El juicio de amparo debe seguir siendo un medio de control constitucional al servicio de los gobernados, a través del cual se remedie e invalide el ejercicio abusivo del poder por parte de las autoridades; en esa virtud, puede fácilmente regresar a sus orígenes y ser apreciado como un medio judicial de vigilancia y control de las garantías que a todas las personas nos concede la Constitución. No es imprescindible que los jueces sigan encargándose de tutelar ‘intereses legítimos colectivos’, alrededor de derechos indefinidos.

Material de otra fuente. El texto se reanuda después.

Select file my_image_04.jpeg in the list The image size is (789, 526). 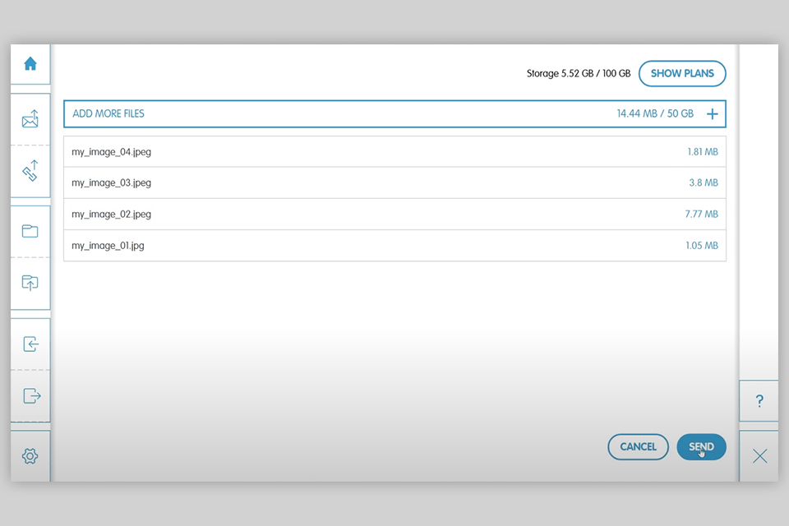(112, 152)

El diseño y cumplimiento de las aspiraciones contenidas en convenios internacionales, a través de los derechos humanos, debe confiarse a órganos colegiados, que a instancia de procuradores públicos habilitados y en sincronía con el Congreso, puedan impulsar directrices y acciones específicas, encaminadas a definir y ampliar el estado de bienestar en la forma legítima y auténtica que nuestra ciudadanía demanda. Esos órganos pueden ser servidores públicos especializados que no conformen el Poder Judicial de la Federación.

El aglutinamiento de propósitos constitucionales en una misma institución procesal, como lo es el juicio de amparo, en la forma en que la escuela modernizadora del amparo lo quiso consolidar, ha demostrado romper con el balance de la República exactamente en los términos en que lo anticiparon quienes tuvieron la genialidad de concebirlo.